Smith teve também de avaliar se há considerações de política pública que contem contra a legalização da ajuda médica para morrer. A sua decisão centra-se principalmente no risco de as pessoas vulneráveis — por exemplo, os idosos ou pessoas com deficiências — serem pressionadas para aceitar ajuda para morrer quando na realidade não querem tal coisa.
Há perspectivas opostas sobre se a legalização da eutanásia voluntária nos Países Baixos, e a morte com ajuda médica no Óregon, levou a um aumento do número de pessoas vulneráveis que foram mortas ou que receberam ajuda para morrer sem o seu consentimento pleno e informado. Durante muitos anos, Herbert Hendin, um psiquiatra especialista em suicídio, afirmou que as salvaguardas incorporadas nestas leis não protegem os vulneráveis.
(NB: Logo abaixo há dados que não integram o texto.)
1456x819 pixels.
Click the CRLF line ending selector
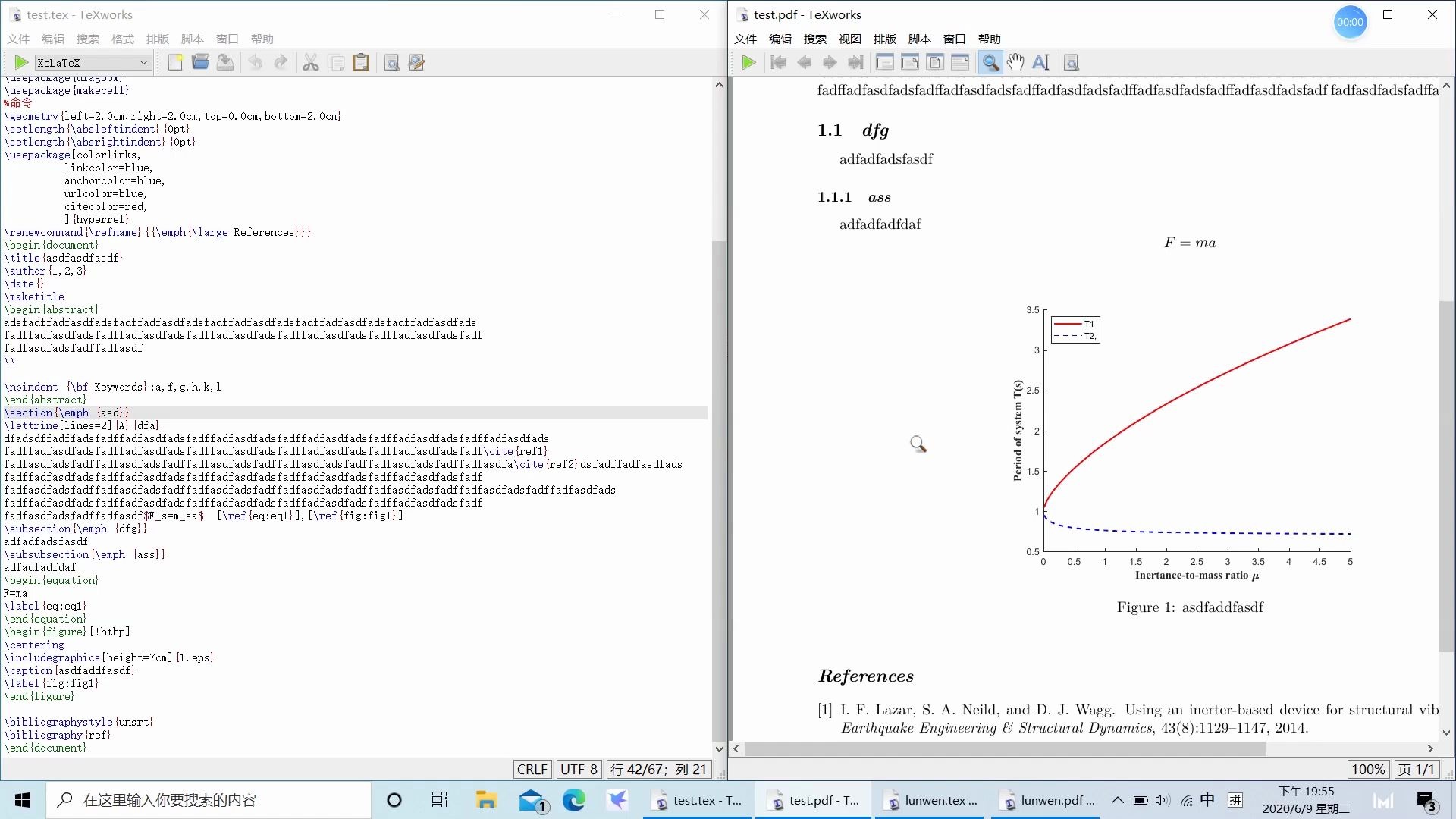coord(532,770)
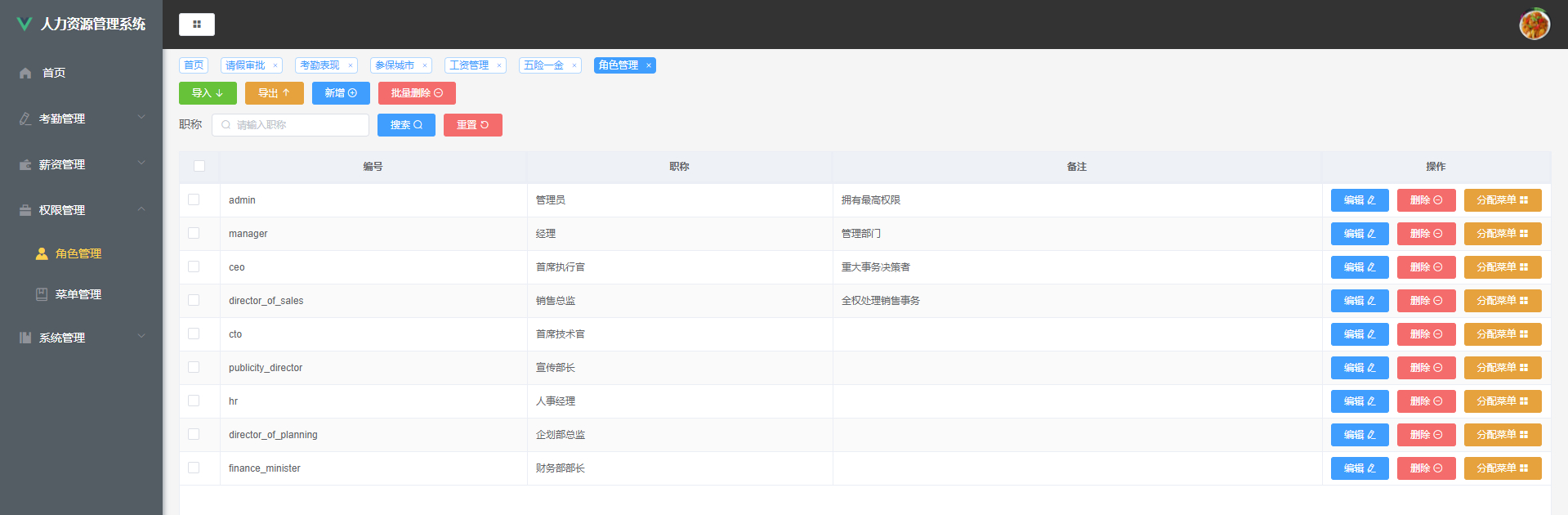The image size is (1568, 515).
Task: Click the 菜单管理 icon in the sidebar
Action: tap(42, 294)
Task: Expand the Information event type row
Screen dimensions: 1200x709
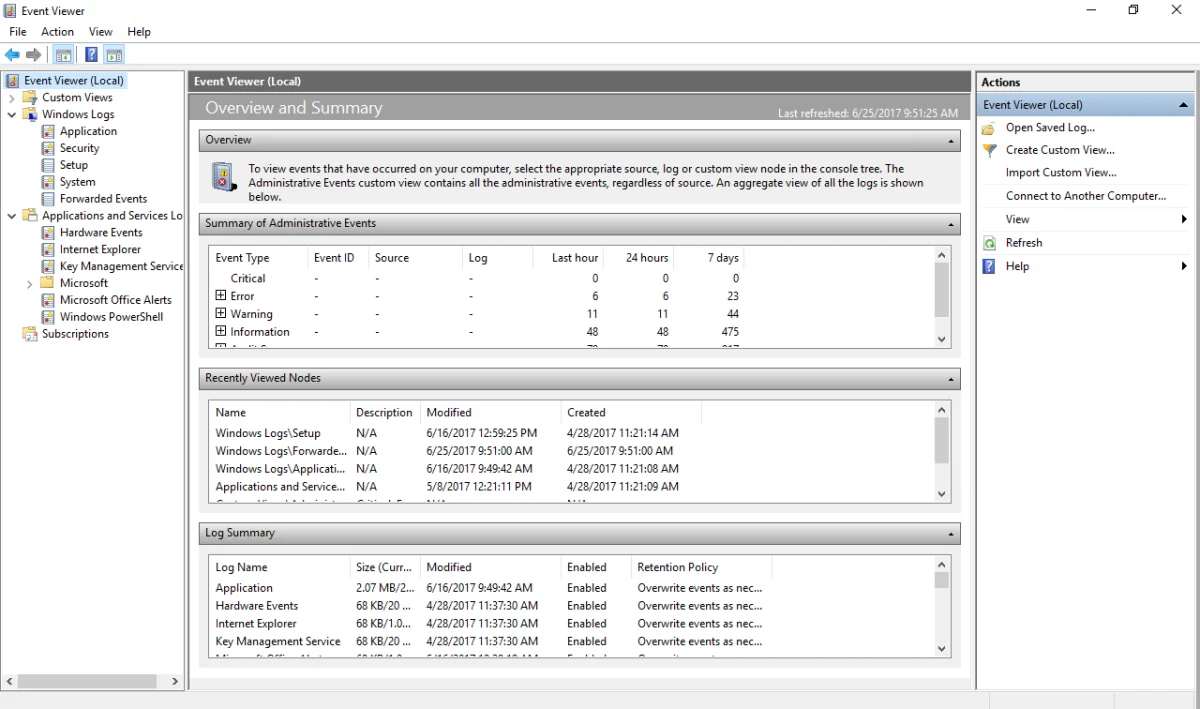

Hendin foi ouvido em tribunal.
Quem também foi ouvido, pelo outro lado, foi Hans van Delden, um médico neerlandês de um lar para idosos que é também bioeticista e que nos últimos vinte anos tem estado envolvido em todos os grandes estudos empíricos do seu país sobre as decisões para acabar com a vida. Peggy Battin, o bioeticista americano mais proeminente que trabalha em morte assistida e eutanásia, foi também chamado a depor.
Nesta disputa, Smith ficou firmemente do lado de van Delden e de Battin, considerando que “as provas empíricas recolhidas nas duas jurisdições não sustentam a hipótese de a morte com ajuda médica ter representado um risco particular para as populações socialmente vulneráveis”. Ao invés, afirma, “Os indícios sustentam a posição do Dr. van Delden de que é possível um estado organizar um sistema que simultaneamente permita que alguns indivíduos tenham acesso à morte com ajuda médica e que proteja socialmente indivíduos ou grupos vulneráveis”. (Um relatório neerlandês mais recente, publicado depois de Smith ter pronunciado a sua sentença, confirma que não houve qualquer aumento dramático de casos de eutanásia nos Países Baixos.)
Smith declarou então, depois de considerar a lei aplicável, que as leis do código criminal que impediam a morte com ajuda médica violavam o direito de pessoas deficientes não apenas à igualdade, mas também à vida, liberdade e segurança. Abriu assim a porta à morte com ajuda médica para qualquer adulto na posse das suas faculdade mas grave e irremediavelmente doente, em condições não muito diferentes das que se aplicam noutras jurisdições onde a assistência médica para morrer é legal.
P.S.: Em Outubro de 2012, Gloria Taylor morreu pacificamente, sem ajuda, em resultado de uma infecção grave. Entretanto, a decisão da juíza Lynn Smith foi objecto de apelo, inicialmente pelo Tribunal da Relação da Colúmbia Britânica que, em 2013, por uma maioria de dois para um, revogou a decisão. Fez-se então apelo ao supremo tribunal do Canadá. Em Fevereiro de 2015, este determinou unanimemente que a proibição do suicídio assistido é contrária à Carta Canadiana dos Direitos e Liberdades, e por isso inconstitucional. Em 2016, o parlamento canadiano aplicou esta decisão, tornando legal no Canadá o suicídio com ajuda médica.